_Goal of the exercise_: Please restate word for word each line from the one containing "You are a computer-use" to the last line of the records below, and drop the pictures.

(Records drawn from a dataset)
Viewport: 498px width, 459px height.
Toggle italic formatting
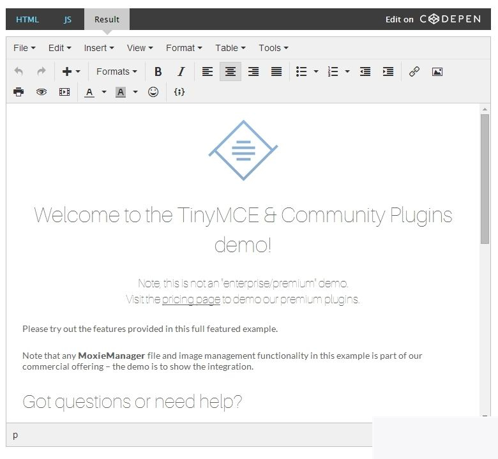pyautogui.click(x=181, y=71)
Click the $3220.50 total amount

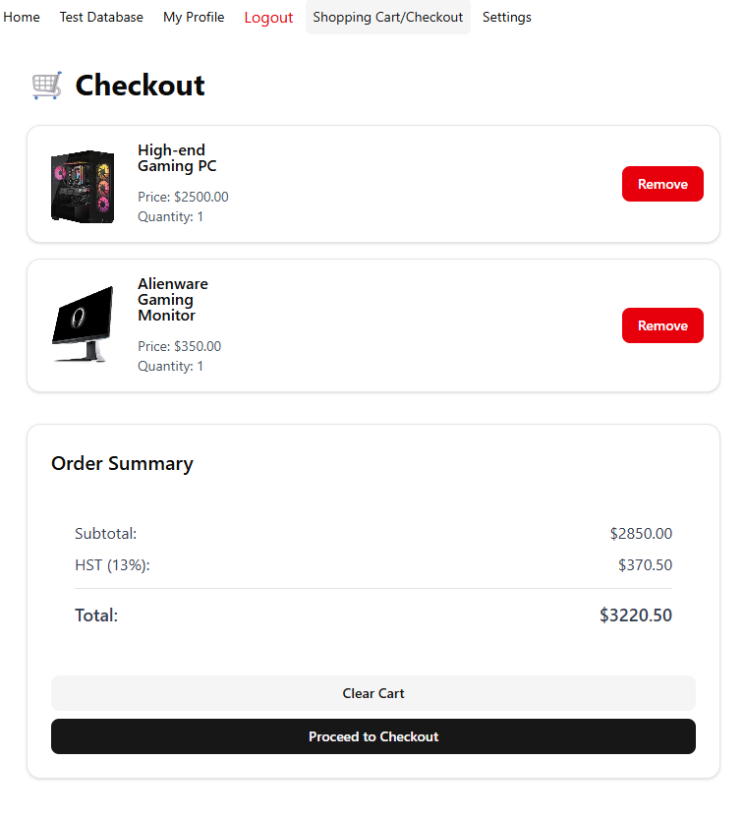pyautogui.click(x=636, y=615)
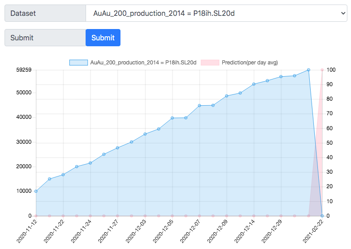Click the gray Submit label box
351x249 pixels.
point(45,38)
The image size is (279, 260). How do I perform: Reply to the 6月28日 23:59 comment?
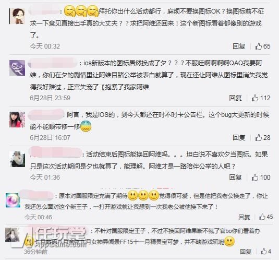(x=235, y=98)
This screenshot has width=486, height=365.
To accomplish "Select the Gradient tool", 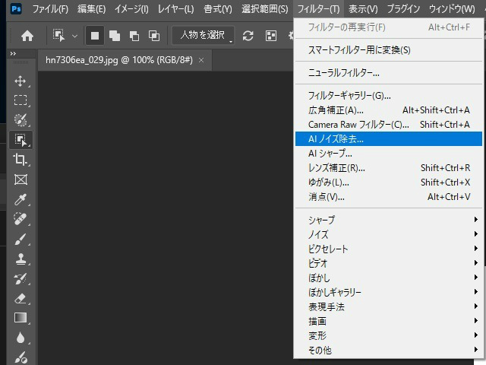I will [x=21, y=318].
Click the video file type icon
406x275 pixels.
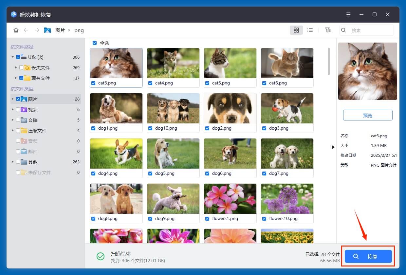24,110
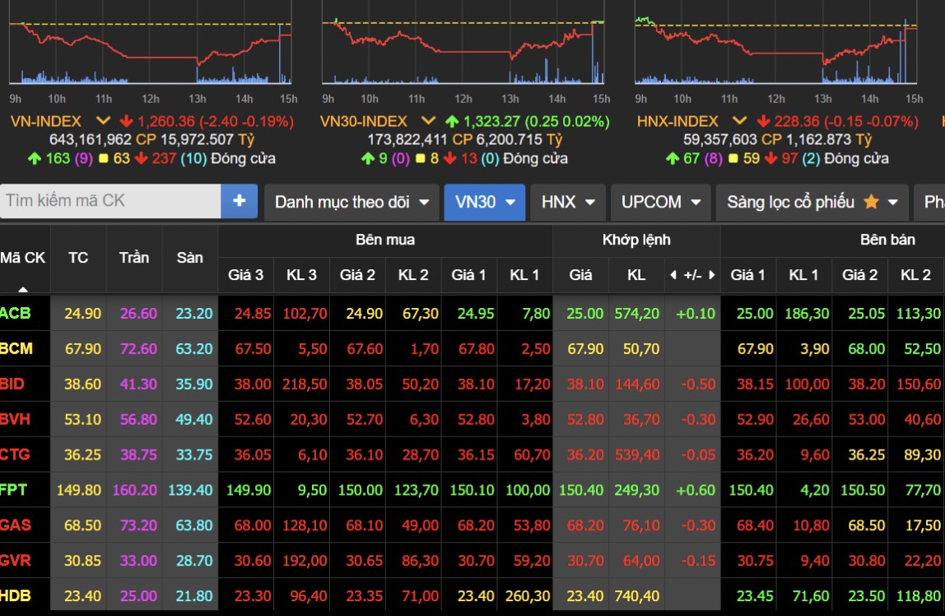Click the star icon in Sàng lọc cổ phiếu
Viewport: 945px width, 616px height.
[871, 202]
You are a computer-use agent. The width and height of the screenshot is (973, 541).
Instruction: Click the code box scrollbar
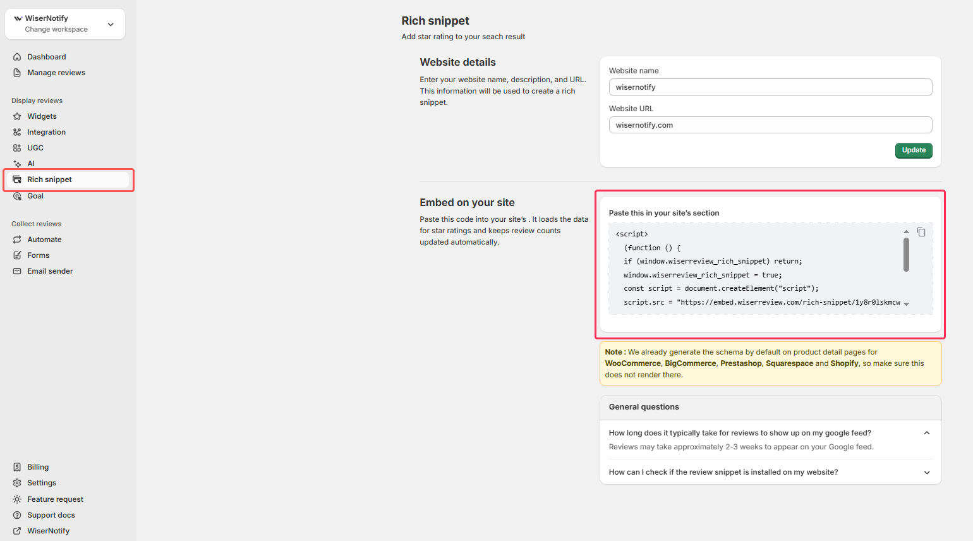coord(906,256)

_Answer area_:
You are a computer-use agent. The width and height of the screenshot is (973, 541).
Instruction: Click the code box scrollbar
coord(906,256)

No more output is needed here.